[WORK ITEM]
Will you write out, word for word, every line from the one with "Task: Expand the work type selector chevron" to the final line of the data below, with the pictures left out?
*** THE RECORDS Section Begins ***
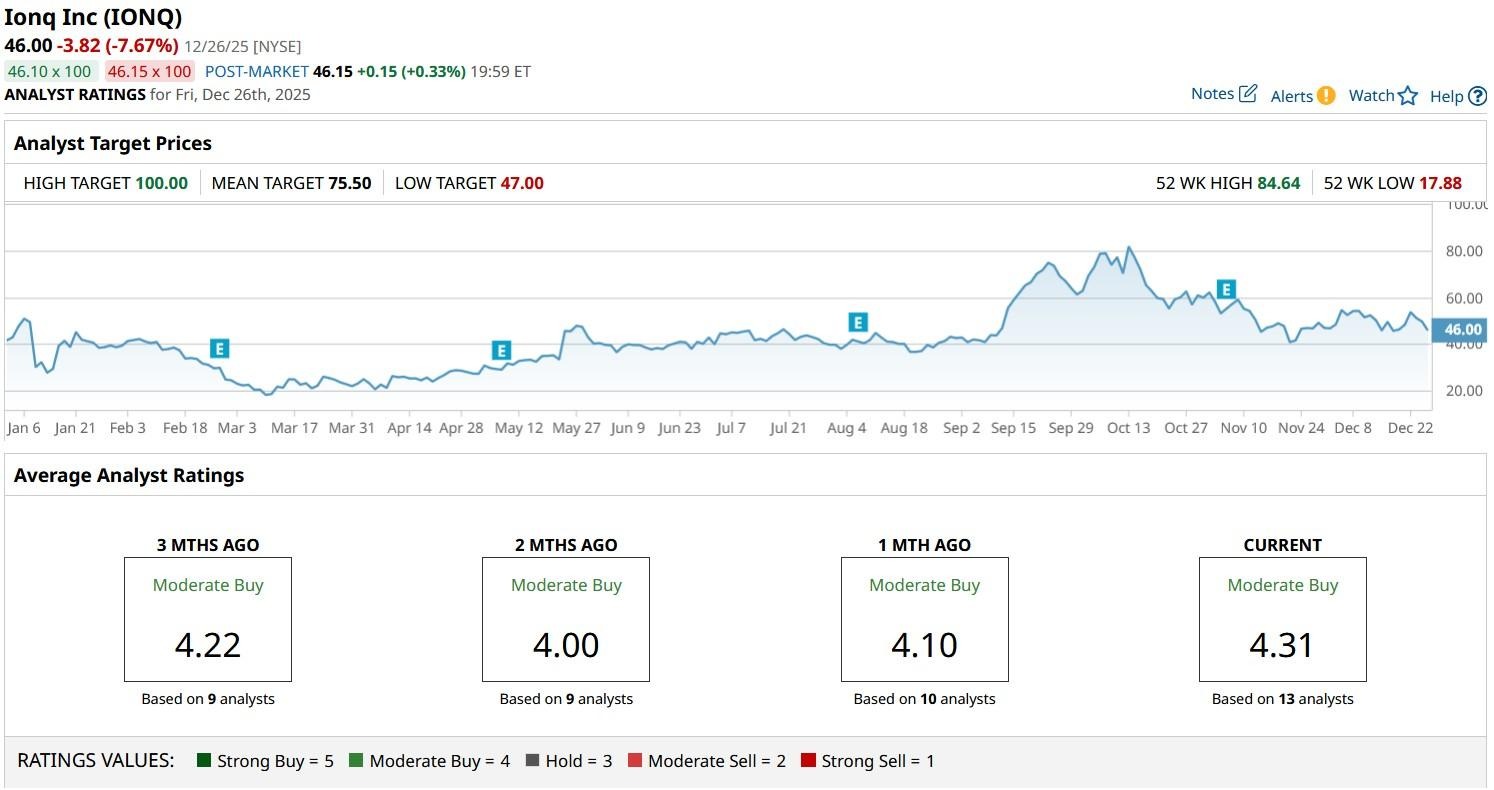Image resolution: width=1494 pixels, height=790 pixels.
Task: Click the red Strong Sell legend swatch
Action: pyautogui.click(x=808, y=761)
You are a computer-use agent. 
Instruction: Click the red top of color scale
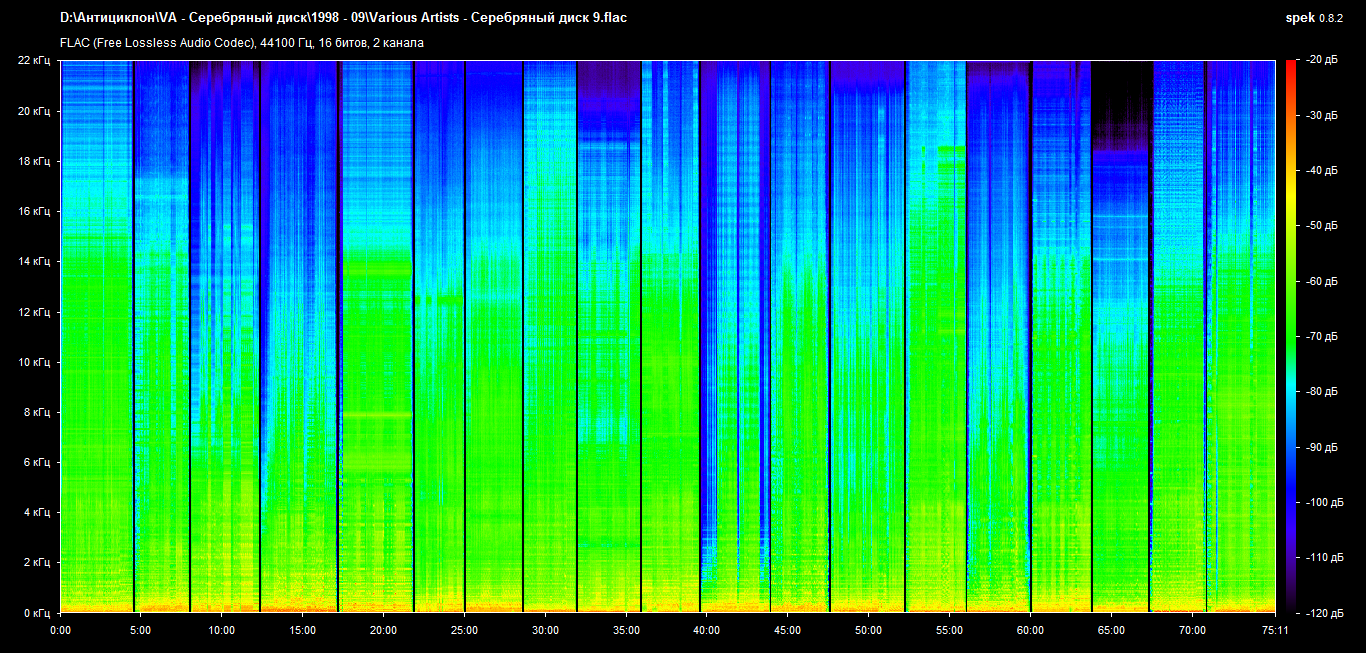(1290, 70)
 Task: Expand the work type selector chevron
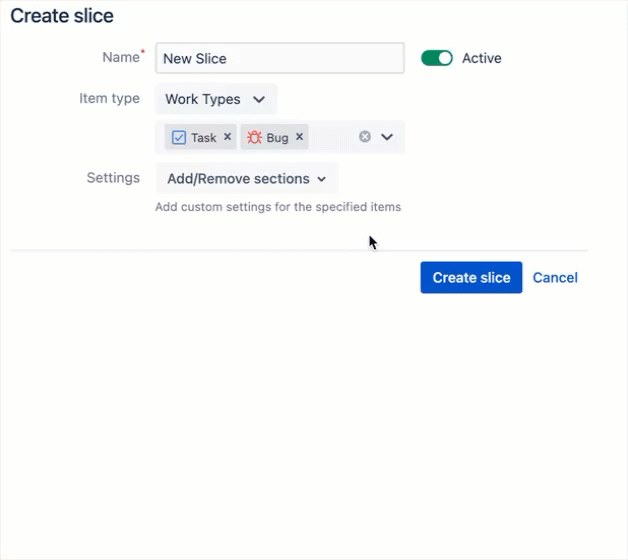[387, 137]
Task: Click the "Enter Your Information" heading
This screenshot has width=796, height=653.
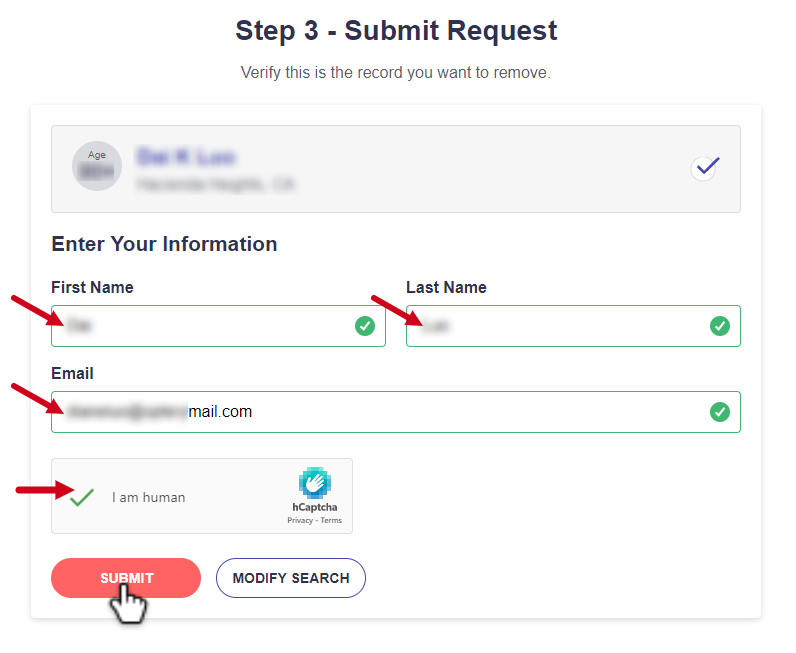Action: (164, 244)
*** THE RECORDS Section Ends ***
[SOLUTION]
 Task: Expand the work type selector chevron
[387, 137]
Task: Click the "Enter Your Information" heading
This screenshot has width=796, height=653.
Action: (164, 244)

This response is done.